I am very curious as to how databases are used in the real world, whether you’re using MySQL and what not, how does it all come together in a real world business? Banking and gaming I know, but is it something that gets stored on data centres and then put into a VM?
I might be overcomplexing this but I understand the good use cases with VMs and containers etc just not with databases.
I’d google, but I’d like a ELI5 due to my smooth brain with these concepts, thank you.
Computing without databases is like going into a grocery store and all of the items are in one great pile. Sure, given enough time (CPU) and resources (RAM) you could find what you’re looking for, it’s horribly inefficient.
Instead, things which are similar are grouped together, like the baking aisle (tables) and if you have to get most of the items for a cake, you know it’s on a specific shelf.
This is nice explanation
ELI5 due to my smooth brain with these concepts
Database is a broad term, nearly any computer system that stores structured data like lists of names or transactions has a database of some kind. Dedicated database platforms like MySQL just make it more efficient / faster / easier to query and store data.
Yeah, even the file system is a hierarchical database, same with Windows registry, Internet domain registry too, not every database has to be SQL or relations based. There also are time based databases like influxdb for storing time based data, like metrics, logs
I think The Manga Guide to Databases would be a good read for you.
Be sure to avoid places where you can get the book for free such as here.
Thank you for the warning. I made sure to bookmark it so if i ever stumble upon it by accident, I’ll immediately know i need to leave.
Yeah, I would never go there. Just like I won’t go here
Thanks for sharing places to avoid so we can stay safe online 💜
I just bought the book off Nostarchpress last month
Hey, that’s awesome! Also, thanks for the warning on that second link. It’s always good to look out for others who don’t know any better.

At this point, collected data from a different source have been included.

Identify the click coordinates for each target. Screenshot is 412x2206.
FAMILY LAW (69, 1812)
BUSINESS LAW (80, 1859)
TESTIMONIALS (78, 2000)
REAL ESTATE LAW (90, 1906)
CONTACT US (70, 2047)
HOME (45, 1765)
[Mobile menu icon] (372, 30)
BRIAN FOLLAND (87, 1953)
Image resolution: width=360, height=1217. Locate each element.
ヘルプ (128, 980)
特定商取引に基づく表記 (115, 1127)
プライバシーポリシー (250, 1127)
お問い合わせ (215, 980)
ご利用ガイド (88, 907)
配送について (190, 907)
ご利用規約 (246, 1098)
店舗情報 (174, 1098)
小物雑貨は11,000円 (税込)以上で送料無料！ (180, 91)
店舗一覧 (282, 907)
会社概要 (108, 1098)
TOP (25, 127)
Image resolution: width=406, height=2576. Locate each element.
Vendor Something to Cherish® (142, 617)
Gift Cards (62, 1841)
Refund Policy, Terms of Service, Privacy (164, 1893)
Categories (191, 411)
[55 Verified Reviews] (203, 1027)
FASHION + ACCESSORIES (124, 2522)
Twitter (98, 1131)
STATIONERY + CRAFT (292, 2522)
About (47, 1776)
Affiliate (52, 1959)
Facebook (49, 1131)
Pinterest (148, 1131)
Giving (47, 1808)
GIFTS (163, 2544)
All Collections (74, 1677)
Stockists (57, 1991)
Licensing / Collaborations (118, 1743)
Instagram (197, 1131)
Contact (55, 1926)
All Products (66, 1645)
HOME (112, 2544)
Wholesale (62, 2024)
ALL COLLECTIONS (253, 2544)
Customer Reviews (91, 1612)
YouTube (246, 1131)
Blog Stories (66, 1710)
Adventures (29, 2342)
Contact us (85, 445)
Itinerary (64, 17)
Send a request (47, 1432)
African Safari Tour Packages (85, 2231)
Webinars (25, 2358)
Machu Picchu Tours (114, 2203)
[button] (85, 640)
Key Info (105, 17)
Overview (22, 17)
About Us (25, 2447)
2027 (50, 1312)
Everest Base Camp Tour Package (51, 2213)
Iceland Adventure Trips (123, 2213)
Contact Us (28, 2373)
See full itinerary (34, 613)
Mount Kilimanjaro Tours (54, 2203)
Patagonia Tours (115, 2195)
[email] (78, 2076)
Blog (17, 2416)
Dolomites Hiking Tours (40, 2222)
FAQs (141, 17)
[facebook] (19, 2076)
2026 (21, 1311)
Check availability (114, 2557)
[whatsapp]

If I understood your question correctly,
A database is a base for your data, its where your data lives.
A data is the most important thing for most modern applications. You have an account in Lemmy. You have made posts and comments. All that post texts, images, etc has to be recorded somewhere in the server. Thats what a database does.
The Lemmy app we are using on our phones needs to download content from Lemmy so it can be displayed to us. Lemmy might just have one big file full of links, but that’s annoying to have to write code to handle. Or it might have a folder full of files where each file is a post, but that’s also a bit annoying to write code to manage.
It (probably) uses a local SQLite database to store all of the cached posts.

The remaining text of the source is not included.